A general-purpose houseplant liquid at half strength — UK: Baby Bio, Westland Houseplant Feed or Phostrogen; US: Miracle-Gro Indoor Plant Food or Schultz. Convenient and fast-acting; the only risk is overdoing it.

Brand names are examples, not endorsements, and UK and US ranges differ — check the label’s own NPK and dilution rate, since formulations change.

Fertilising wood's cotyledon — frequently asked questions

What fertiliser does wood's cotyledon need?

A balanced general houseplant feed (roughly even N-P-K) is exactly right — it is grown for foliage, so steady, moderate nitrogen for healthy leaves is the goal, not a bloom or root formula. Wood's Cotyledon is an easy, light foliage feeder — a half-strength balanced liquid feed through the growing months keeps it green without forcing weak, sappy growth.

How often should I feed wood's cotyledon?

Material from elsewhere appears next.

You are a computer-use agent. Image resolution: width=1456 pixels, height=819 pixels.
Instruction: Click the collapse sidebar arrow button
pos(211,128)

Monthly half-strength balanced liquid feed during spring and summer. Withhold entirely in winter. Excess nitrogen encourages soft, disease-prone growth at the expense of flowering. Monthly half-strength balanced liquid feed during spring and summer. Withhold entirely in winter. Excess nitrogen encourages soft, disease-prone growth at the expense of flowering. Treat that as monthly between spring through early autumn (roughly March to September); ease off in autumn and stop entirely in the low light of winter.

What strength of feed for wood's cotyledon?

Half strength is the safe default for wood's cotyledon — houseplant feeds are formulated strong, and the diluted dose is gentler on the roots while still ample for foliage.

What does over-feeding wood's cotyledon look like?

Brown, crispy leaf tips and edges with no sign of underwatering. A white, crusty salt deposit on the soil surface or pot rim. Weak, pale, stretched new growth that flops. Lower leaves yellow and drop while the soil is correctly watered. Feeding wood's cotyledon year-round on a fixed schedule, including dark winter months, is the most common mistake — it cannot use the nutrients in low light and the surplus simply burns the roots and crusts the soil.

Should I flush the soil of wood's cotyledon?

Flush the pot of wood's cotyledon with plain water until it runs freely from the base every couple of months in the feeding season — it washes out the fertiliser salts that cause brown tips.